[Opening DATA SHOWN section]

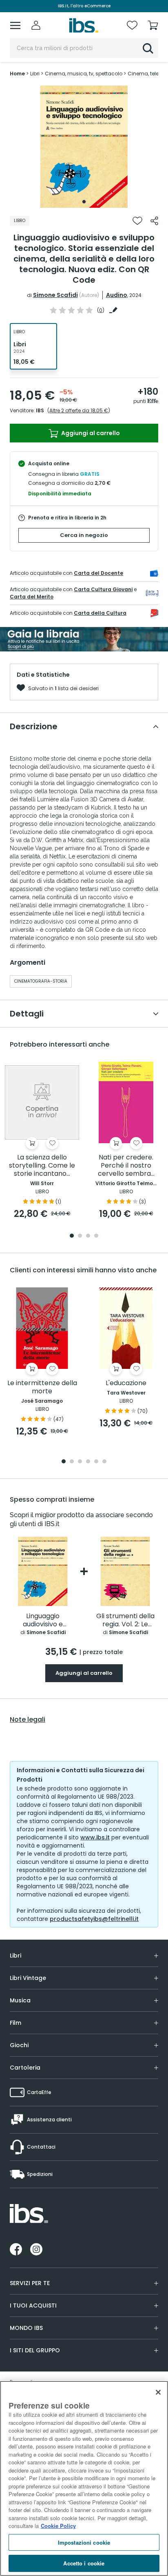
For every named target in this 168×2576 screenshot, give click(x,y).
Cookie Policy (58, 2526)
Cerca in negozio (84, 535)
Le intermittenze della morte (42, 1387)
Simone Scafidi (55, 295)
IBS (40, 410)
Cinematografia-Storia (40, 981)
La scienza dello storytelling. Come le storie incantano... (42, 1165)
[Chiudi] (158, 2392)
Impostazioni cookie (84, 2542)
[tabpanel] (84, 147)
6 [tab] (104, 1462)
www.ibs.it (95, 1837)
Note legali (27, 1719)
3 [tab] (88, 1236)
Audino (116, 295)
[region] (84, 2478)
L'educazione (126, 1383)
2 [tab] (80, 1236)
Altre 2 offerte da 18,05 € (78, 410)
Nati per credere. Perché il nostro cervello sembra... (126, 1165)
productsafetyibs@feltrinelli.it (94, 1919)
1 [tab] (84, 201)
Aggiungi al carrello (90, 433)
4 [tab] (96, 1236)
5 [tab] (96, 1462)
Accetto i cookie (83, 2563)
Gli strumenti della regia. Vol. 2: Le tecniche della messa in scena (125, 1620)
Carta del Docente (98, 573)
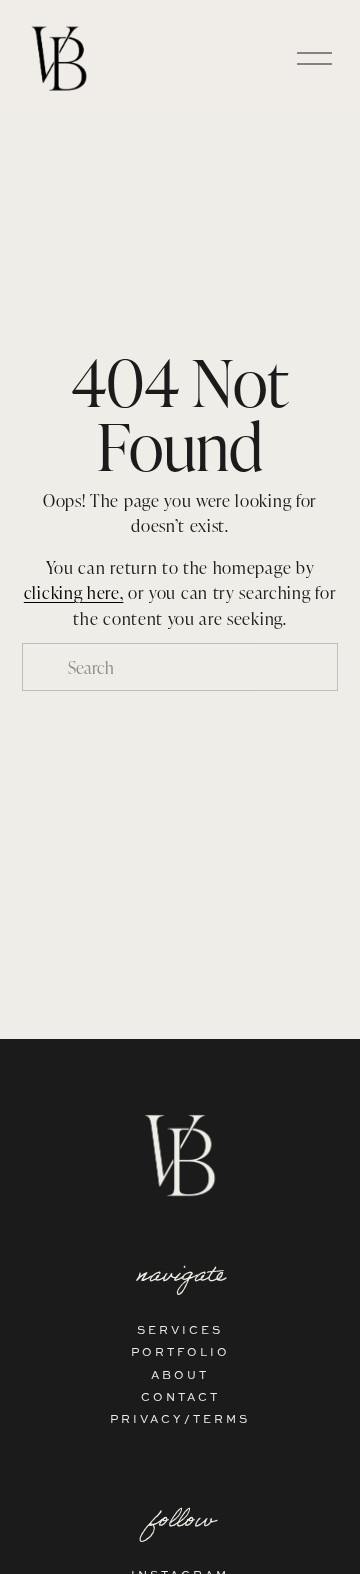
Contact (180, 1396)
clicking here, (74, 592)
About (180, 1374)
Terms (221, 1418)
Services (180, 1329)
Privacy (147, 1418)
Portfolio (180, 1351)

[Closing DATA SHOWN section]

## TASK PROMPT
Go through the data above and print exactly the lines from its first line through the line holding "Services (180, 1329)", both included, leaving pictures aside.

## ANSWER SECTION
For every named target in this 168×2576 screenshot, give click(x,y).
Cookie Policy (58, 2526)
Cerca in negozio (84, 535)
Le intermittenze della morte (42, 1387)
Simone Scafidi (55, 295)
IBS (40, 410)
Cinematografia-Storia (40, 981)
La scienza dello storytelling. Come le storie incantano... (42, 1165)
[Chiudi] (158, 2392)
Impostazioni cookie (84, 2542)
[tabpanel] (84, 147)
6 [tab] (104, 1462)
www.ibs.it (95, 1837)
Note legali (27, 1719)
3 [tab] (88, 1236)
Audino (116, 295)
[region] (84, 2478)
L'educazione (126, 1383)
2 [tab] (80, 1236)
Altre 2 offerte da 18,05 € (78, 410)
Nati per credere. Perché il nostro cervello sembra... (126, 1165)
productsafetyibs@feltrinelli.it (94, 1919)
1 [tab] (84, 201)
Aggiungi al carrello (90, 433)
4 [tab] (96, 1236)
5 [tab] (96, 1462)
Accetto i cookie (83, 2563)
Gli strumenti della regia. Vol. 2: Le tecniche della messa in scena (125, 1620)
Carta del Docente (98, 573)
Contact (180, 1396)
clicking here, (74, 592)
About (180, 1374)
Terms (221, 1418)
Services (180, 1329)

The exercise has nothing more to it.